[Collected data entries]

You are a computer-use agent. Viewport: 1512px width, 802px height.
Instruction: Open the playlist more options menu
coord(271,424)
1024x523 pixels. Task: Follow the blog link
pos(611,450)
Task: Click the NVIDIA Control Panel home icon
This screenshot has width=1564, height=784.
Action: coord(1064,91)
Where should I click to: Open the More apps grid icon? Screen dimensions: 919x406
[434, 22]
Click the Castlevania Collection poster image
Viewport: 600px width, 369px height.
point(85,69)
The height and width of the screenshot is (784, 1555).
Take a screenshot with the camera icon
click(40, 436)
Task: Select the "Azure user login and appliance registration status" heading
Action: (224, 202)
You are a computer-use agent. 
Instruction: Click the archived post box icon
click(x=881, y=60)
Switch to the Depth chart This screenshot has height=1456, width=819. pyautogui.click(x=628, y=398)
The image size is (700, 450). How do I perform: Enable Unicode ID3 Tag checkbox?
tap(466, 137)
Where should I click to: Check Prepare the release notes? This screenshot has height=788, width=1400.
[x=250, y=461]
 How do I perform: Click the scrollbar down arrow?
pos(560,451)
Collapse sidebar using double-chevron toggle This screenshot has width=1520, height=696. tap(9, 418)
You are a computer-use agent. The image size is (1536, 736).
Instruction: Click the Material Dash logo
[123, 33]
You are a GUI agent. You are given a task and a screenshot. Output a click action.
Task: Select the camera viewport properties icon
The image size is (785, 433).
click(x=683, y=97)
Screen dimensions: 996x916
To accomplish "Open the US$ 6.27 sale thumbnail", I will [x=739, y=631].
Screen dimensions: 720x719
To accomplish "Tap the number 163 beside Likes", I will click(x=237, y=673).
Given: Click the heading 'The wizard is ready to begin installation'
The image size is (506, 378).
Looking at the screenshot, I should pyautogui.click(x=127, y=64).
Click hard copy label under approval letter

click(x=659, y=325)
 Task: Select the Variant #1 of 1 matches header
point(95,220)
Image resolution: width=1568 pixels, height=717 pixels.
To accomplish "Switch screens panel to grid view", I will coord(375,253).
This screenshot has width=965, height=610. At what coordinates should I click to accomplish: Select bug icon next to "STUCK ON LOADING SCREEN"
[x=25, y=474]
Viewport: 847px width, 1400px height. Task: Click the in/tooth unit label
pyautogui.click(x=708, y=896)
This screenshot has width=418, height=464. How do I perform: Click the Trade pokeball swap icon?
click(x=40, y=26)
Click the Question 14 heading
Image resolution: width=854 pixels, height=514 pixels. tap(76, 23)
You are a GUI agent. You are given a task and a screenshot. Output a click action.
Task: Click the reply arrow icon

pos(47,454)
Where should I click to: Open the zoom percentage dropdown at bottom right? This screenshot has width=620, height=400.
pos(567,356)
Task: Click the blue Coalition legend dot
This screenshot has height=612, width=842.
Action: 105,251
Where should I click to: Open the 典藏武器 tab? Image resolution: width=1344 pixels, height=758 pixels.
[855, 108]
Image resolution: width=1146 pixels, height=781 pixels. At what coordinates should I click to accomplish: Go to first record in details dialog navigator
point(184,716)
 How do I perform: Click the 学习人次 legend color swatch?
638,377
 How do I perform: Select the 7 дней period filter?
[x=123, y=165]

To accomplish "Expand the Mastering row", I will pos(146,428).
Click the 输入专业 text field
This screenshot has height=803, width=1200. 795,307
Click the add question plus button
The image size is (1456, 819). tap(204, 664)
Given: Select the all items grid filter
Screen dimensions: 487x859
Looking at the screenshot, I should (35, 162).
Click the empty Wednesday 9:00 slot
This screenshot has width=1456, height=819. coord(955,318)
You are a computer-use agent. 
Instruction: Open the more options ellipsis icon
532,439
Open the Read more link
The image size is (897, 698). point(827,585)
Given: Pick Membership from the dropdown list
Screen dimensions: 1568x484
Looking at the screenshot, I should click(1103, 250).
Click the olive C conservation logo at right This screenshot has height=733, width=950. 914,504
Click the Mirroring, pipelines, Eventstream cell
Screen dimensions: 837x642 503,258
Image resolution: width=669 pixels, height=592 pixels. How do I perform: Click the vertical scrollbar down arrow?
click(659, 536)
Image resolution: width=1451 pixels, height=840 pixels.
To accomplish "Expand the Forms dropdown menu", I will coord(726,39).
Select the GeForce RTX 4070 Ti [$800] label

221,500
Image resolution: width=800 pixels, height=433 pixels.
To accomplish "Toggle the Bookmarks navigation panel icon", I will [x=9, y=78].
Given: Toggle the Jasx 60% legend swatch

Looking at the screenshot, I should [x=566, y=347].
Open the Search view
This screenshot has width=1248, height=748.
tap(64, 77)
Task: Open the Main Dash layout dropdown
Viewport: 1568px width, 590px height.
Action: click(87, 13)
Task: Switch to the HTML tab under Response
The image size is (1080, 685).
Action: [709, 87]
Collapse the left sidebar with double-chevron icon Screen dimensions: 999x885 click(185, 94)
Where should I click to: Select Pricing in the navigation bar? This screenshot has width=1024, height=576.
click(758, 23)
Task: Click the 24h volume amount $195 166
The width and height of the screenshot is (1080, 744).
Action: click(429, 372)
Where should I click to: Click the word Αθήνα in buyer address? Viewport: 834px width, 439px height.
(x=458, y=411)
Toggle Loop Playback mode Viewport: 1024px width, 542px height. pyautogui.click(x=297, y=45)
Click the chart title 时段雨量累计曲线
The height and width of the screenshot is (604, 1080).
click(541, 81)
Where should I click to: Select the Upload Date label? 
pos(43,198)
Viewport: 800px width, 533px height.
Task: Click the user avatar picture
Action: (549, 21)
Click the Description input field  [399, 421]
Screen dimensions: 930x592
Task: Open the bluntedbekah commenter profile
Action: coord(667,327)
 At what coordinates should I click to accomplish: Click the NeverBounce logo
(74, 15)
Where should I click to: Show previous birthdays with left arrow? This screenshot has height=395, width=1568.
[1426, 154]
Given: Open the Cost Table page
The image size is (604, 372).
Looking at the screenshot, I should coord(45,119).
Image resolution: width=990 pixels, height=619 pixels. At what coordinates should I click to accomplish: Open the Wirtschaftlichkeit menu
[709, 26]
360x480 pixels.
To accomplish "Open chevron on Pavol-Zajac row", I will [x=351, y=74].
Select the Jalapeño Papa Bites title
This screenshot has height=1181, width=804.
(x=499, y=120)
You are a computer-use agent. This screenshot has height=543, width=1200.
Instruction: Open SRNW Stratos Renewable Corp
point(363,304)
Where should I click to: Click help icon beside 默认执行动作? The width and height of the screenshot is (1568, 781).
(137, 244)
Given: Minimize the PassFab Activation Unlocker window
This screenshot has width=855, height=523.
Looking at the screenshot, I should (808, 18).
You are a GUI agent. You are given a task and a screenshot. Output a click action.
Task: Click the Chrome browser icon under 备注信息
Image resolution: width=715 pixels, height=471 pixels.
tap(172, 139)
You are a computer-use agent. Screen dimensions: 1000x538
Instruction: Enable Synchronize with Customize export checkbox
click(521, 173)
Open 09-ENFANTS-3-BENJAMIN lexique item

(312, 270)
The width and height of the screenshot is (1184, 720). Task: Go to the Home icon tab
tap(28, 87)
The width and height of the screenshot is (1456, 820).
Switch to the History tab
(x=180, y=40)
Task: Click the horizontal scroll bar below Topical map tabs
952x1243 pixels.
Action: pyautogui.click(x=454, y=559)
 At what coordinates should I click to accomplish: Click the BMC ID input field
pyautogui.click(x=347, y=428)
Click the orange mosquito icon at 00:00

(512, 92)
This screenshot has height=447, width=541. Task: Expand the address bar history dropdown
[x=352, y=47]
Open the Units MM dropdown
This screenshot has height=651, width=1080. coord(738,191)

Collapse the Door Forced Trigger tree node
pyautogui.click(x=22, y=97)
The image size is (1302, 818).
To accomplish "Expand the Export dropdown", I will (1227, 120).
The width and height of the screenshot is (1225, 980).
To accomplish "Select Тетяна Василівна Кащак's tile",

PROBLEM TO SOLVE :: Copy every line from the records above that contains the word "computer".

ANSWER TO THE PROBLEM ::
You are a computer-use agent. Viewport: 1512px width, 802px height.
You are a computer-use agent. 
You are a computer-use agent. The image size is (1536, 736).
You are a computer-use agent. 
You are a computer-use agent. This screenshot has height=543, width=1200.
You are a computer-use agent. Screen dimensions: 1000x538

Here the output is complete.